Chile seemed to meet all of those requirements, especially in terms of an abundant supply of lithium. But it was in the provision of the lithium that the wheels fell off the plan, because the government got too involved in the business process.
The government of Chile, which is currently pro-business but has a civil service rooted in socialist beliefs, invited international battery makers to set up shop, promising a reliable and low-cost supply of lithium.
It sounded attractive but there was a problem. The government might technically own the lithium in the salt-rich dry lakes high in the Andes, (in the same way the WA government ‘owns’ the lithium here), but it requires a business to make the investment to develop a resource to release its latent value.
South Korean companies Samsung and Posco joined China’s Sichuan Fulin in accepting an invitation to look at what Chile had to offer their battery-making units, along with local Chilean company Molymet.
What the potential foreign investors discovered was that the government was offering something it couldn’t deliver – a reliable supply of low-cost lithium from US company Albemarle Corporation, one of the major producers in Chile in addition to its operations in WA.
And then there was a technical hitch the government apparently failed to understand; the material the battery-makers prefer to power electric cars needs to be lithium hydroxide, not the lithium carbonate produced in Chile and used mainly in consumer appliances.
One by one the battery makers walked away, firstly because Albemarle would have struggled to meet the volumes required, then because of a problem with a lack of lithium hydroxide, and finally because Albemarle’s plans to expand were rejected by a government agency, which considered making more lithium might strain the country’s water supplies.
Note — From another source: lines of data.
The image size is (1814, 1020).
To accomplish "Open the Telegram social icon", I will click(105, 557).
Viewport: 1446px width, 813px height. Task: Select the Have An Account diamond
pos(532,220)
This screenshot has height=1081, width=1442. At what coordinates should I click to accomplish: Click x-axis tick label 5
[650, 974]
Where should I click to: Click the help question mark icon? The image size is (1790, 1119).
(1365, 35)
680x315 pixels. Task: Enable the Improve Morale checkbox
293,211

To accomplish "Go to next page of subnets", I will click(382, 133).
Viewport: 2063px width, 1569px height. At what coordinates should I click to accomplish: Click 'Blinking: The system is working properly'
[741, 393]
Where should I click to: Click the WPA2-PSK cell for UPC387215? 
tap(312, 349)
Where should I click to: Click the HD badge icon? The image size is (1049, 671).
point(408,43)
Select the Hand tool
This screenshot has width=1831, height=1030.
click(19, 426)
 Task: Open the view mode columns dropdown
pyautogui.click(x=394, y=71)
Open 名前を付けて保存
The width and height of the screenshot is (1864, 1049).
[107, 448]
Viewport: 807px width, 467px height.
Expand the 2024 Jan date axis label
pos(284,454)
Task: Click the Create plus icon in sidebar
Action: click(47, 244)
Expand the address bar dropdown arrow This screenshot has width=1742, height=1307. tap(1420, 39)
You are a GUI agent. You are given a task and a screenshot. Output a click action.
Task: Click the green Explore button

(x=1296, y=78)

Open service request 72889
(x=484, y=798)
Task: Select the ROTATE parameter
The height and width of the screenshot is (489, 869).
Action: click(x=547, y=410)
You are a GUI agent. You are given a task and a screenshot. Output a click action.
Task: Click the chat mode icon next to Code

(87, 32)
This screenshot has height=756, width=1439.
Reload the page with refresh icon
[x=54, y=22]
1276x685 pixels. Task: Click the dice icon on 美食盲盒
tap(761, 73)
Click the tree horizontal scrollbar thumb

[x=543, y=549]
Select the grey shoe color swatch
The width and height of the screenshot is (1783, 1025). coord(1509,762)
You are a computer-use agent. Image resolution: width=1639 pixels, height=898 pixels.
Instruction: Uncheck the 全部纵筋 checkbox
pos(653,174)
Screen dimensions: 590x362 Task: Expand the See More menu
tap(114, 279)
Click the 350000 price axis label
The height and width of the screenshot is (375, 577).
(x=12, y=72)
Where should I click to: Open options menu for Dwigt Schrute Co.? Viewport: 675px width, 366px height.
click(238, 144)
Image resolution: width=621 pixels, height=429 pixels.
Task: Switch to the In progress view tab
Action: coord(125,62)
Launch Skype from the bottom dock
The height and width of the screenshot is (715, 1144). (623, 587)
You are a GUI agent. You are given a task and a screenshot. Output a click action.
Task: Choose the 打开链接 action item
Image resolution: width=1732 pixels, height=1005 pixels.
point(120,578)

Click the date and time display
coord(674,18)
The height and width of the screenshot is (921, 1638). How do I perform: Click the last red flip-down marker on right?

A Chilean mining consultant, Jaime Alee, told the Reuters news agency that: “The government has mistaken its wishes for reality”, something WA needs to avoid.
The original problem in Chile that dogged its battery dreams was a 2016 deal in which the government gave Albemarle permission to expand lithium production so long as 25 per cent was made available at favorable prices to battery makers prepared to invest in Chile.
By early 2017, the government had received 12 battery-making proposals with three given the all-clear to invest despite a combined lithium requirement of 28,000 tonnes, almost double the 16,000t Albemarle was required to provide under the 25 per cent agreement (because at the time it was producing 64,000t a year).
One branch of the Chilean government was keen to encourage Albemarle to expand its overall operation so that the quarter promised to battery makers would grow, but that’s when anther branch stepped in and ruled that water supplies could be jeopardised.
Other issues soon bubbled to the surface, including that the lithium made in Chile was the wrong type for car batteries, and the price promised the battery makers was below what Albemarle required to profitably expand.
A second government attempt to attract battery makers is being mounted in Chile with another lithium producer, SQM, being promoted as the lithium supplier.
Meanwhile, Albemarle and SQM are working on their WA lithium assets – Albemarle to expand what it already has and SQM to develop a project in joint venture with Wesfarmers.
In both cases the plan will be to get the best possible price for lithium, and if that means exporting everything, that’s what will happen, even if the WA government would like to see a portion reserved for local battery production.
What happened to Chile’s lithium dream is a re-run of what happened in WA with earlier attempts to encourage value-added processing, a list that includes an aluminium smelter, a steel mill and a diamond-cutting industry.
Value adding makes sense if it is profitable and not because government wants it to happen.